The socio-political fallout from the inherent anger and disappointment in all this is liable to be severe. The public is already warming up for it, with cheerleaders such as Glen Beck on Fox TV News calling for the formation of militias, and gun sales moving out-of-sight. One mistake that the banking elite and their lawyer paladins made the past decade was their show of conspicuous acquisition -- of houses especially -- in easy-to-get-to places where anyone can see them, for instance an angry mob in Fairfield County, Connecticut, or Easthampton, New York. Unlike the beleaguered elites of South Africa (where I visited recently), who live behind layers of fortification, the executives of Citibank, Goldman Sachs, J.P. Morgan, and a long list of hedge funds, will be found cringing in their wine-lockers behind a measly layer of privet hedge when the tattooed minions of Glen Beck come a'calling. 
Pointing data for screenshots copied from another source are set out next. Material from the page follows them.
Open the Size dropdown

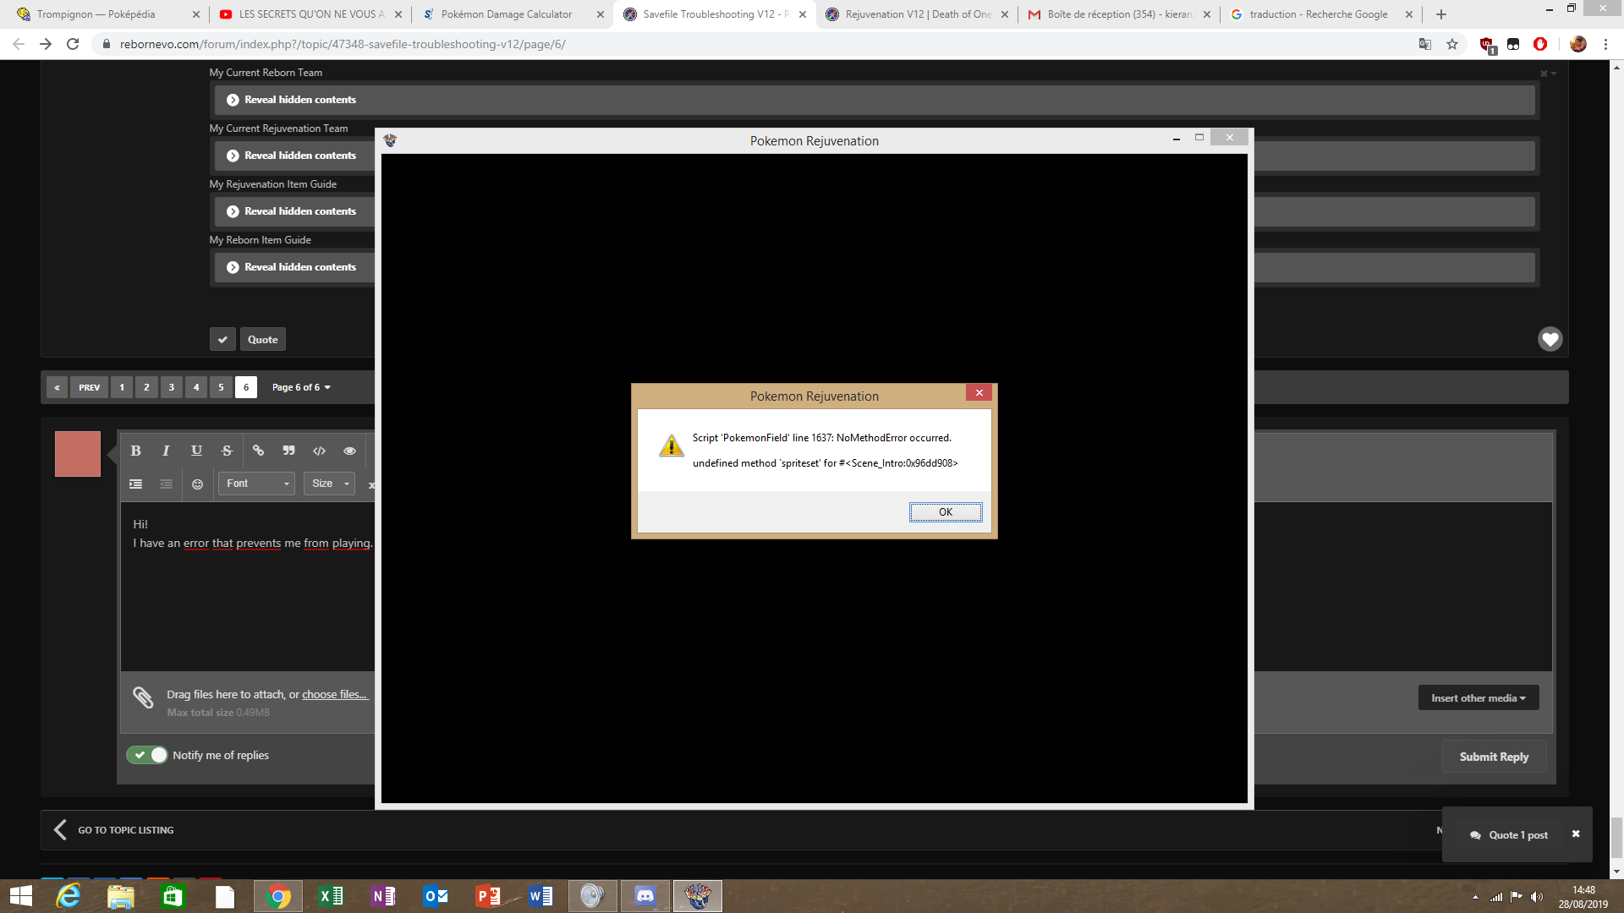329,484
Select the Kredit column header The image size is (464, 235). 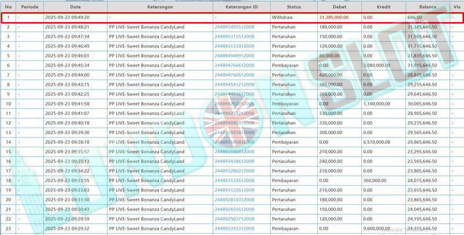[x=382, y=6]
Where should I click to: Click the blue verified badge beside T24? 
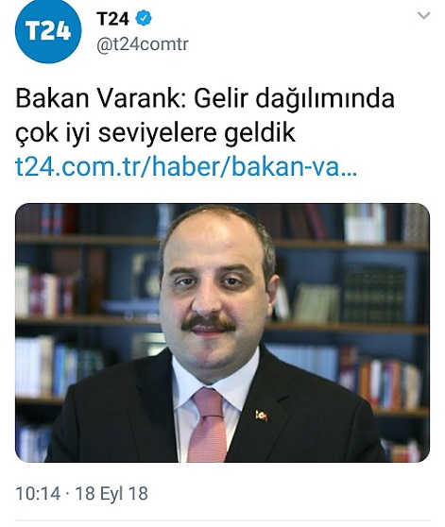point(144,19)
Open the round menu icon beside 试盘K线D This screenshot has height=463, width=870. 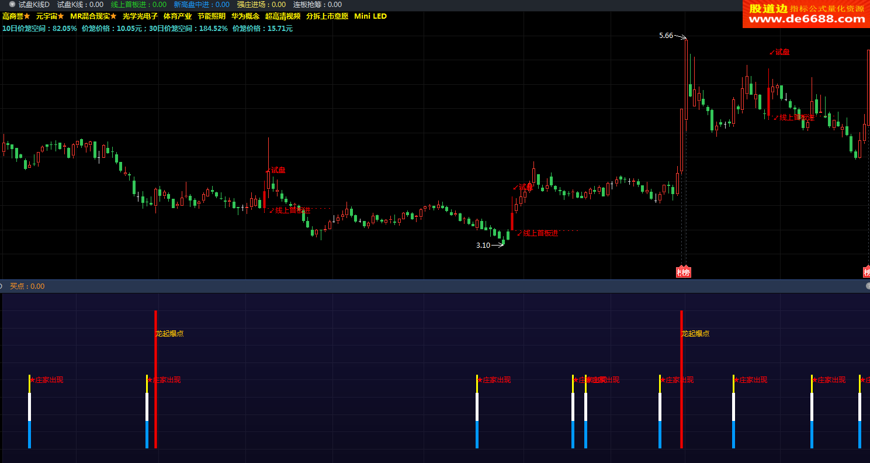(12, 5)
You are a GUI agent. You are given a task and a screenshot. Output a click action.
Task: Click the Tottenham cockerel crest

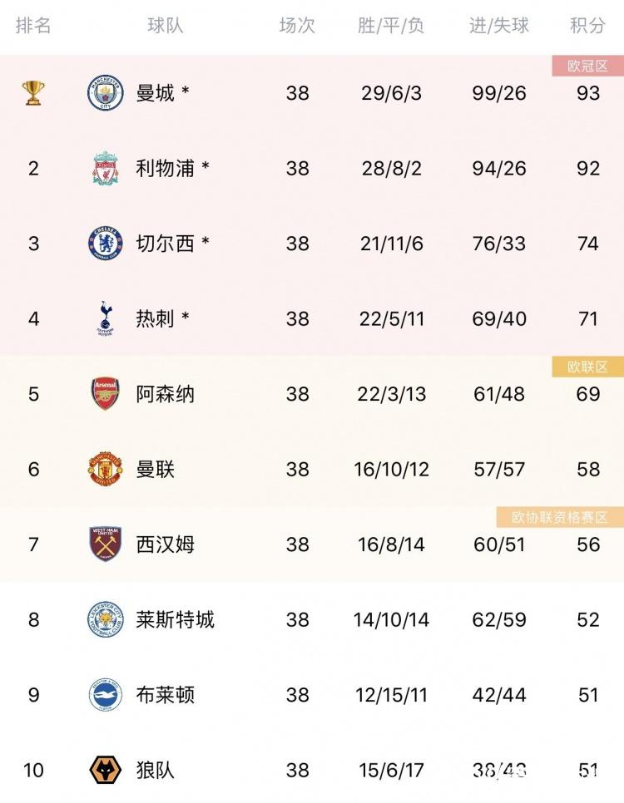pyautogui.click(x=105, y=318)
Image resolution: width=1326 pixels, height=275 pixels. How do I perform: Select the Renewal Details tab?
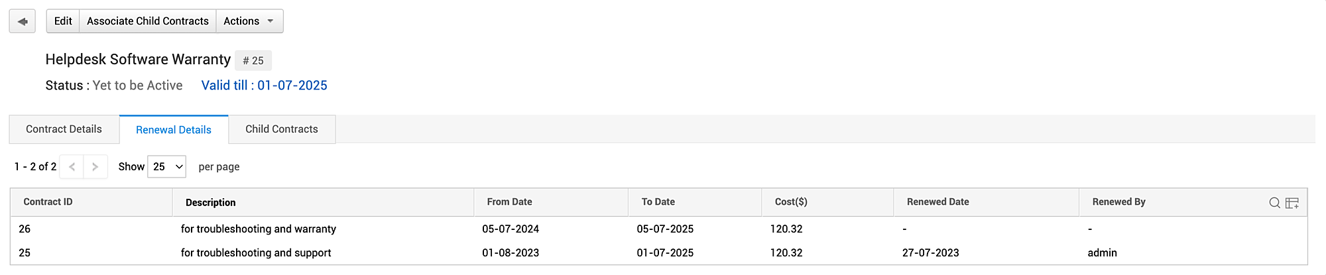(174, 130)
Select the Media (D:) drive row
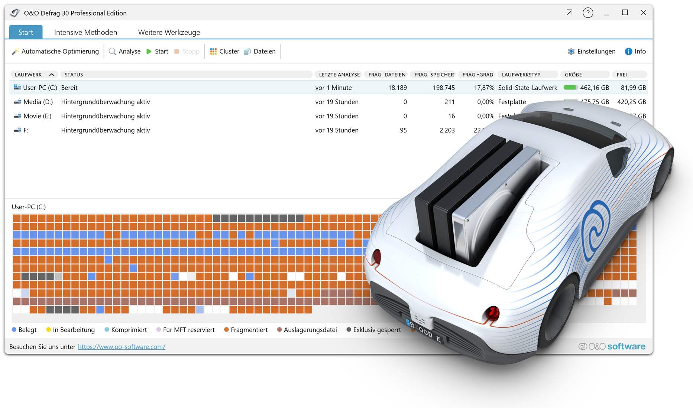Image resolution: width=693 pixels, height=408 pixels. (111, 102)
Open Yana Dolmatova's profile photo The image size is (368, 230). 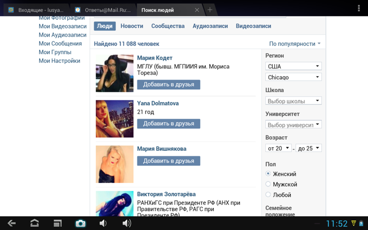click(115, 119)
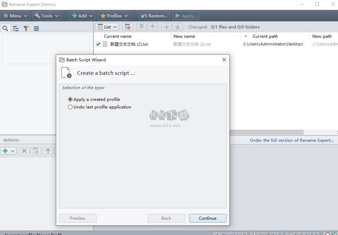Click the tree view icon in left sidebar
338x235 pixels.
coord(16,28)
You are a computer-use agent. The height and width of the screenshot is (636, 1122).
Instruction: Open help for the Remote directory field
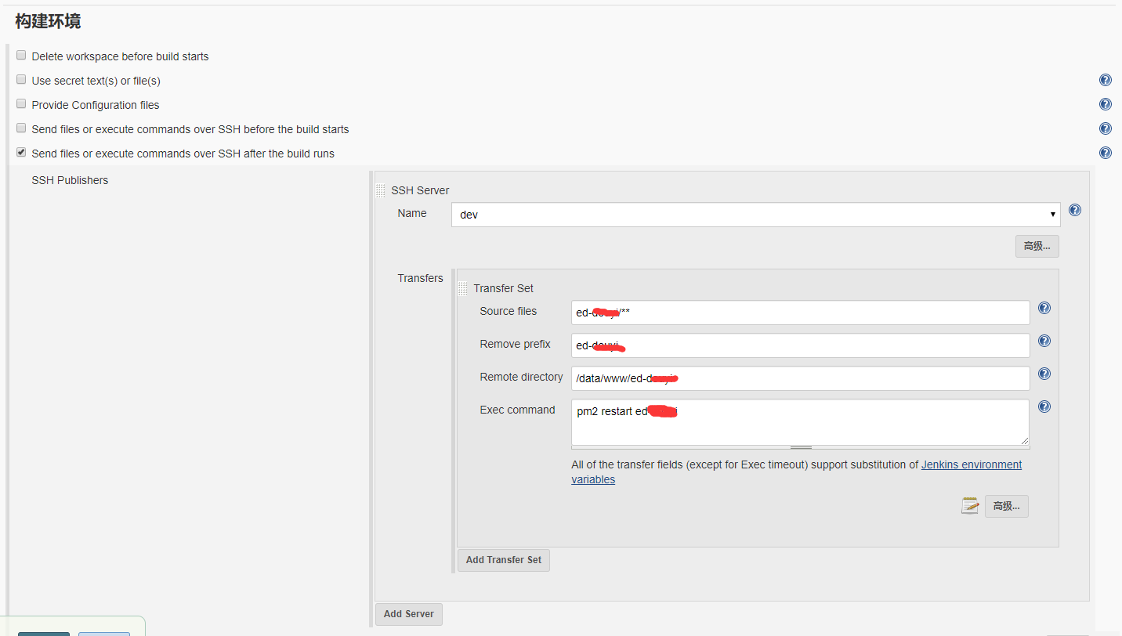pos(1044,374)
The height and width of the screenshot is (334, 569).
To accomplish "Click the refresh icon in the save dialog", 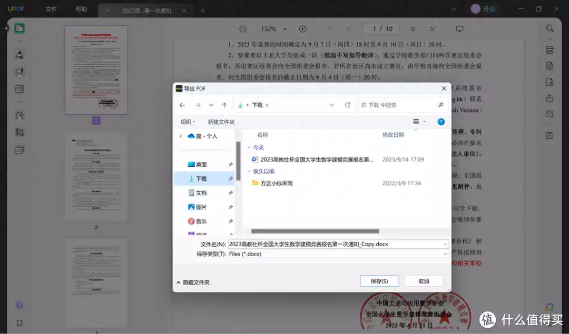I will click(x=347, y=105).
This could perhaps be avoided if someone in authority like US Attorney General Eric Holder took an aggressive interest in the multiple swindles of the decade past, and commenced some prosecutions. But the window of opportunity for this sort of meliorating action may close sooner than the government and the mainstream media believe. Social phase-change, as in the formations of mobs, is nothing to screw around with. Once the first window is broken, all bets are off for social stability. My guess is that the various bail-out gifts to the bankers are long past having gone too far in the eyes of this increasingly flammable public.

We have no previous experience with this type of social unrest. The violence of the Vietnam era will look very limited and reasonable in comparison -- in the sense that it was an uprising on the grounds of principle, not survival. And the Civil War was a wholly regimented affair between two rival factions. This time, people with little interest in principle beyond some dim idea of economic fairness, will be hoisting the flaming brands out of sheer grievance and malice. By the time [Goldman Sachs CEO] Lloyd Blankfein sees the torches flickering through his privet, it will be too late to defend the honor of his cappuccino machine.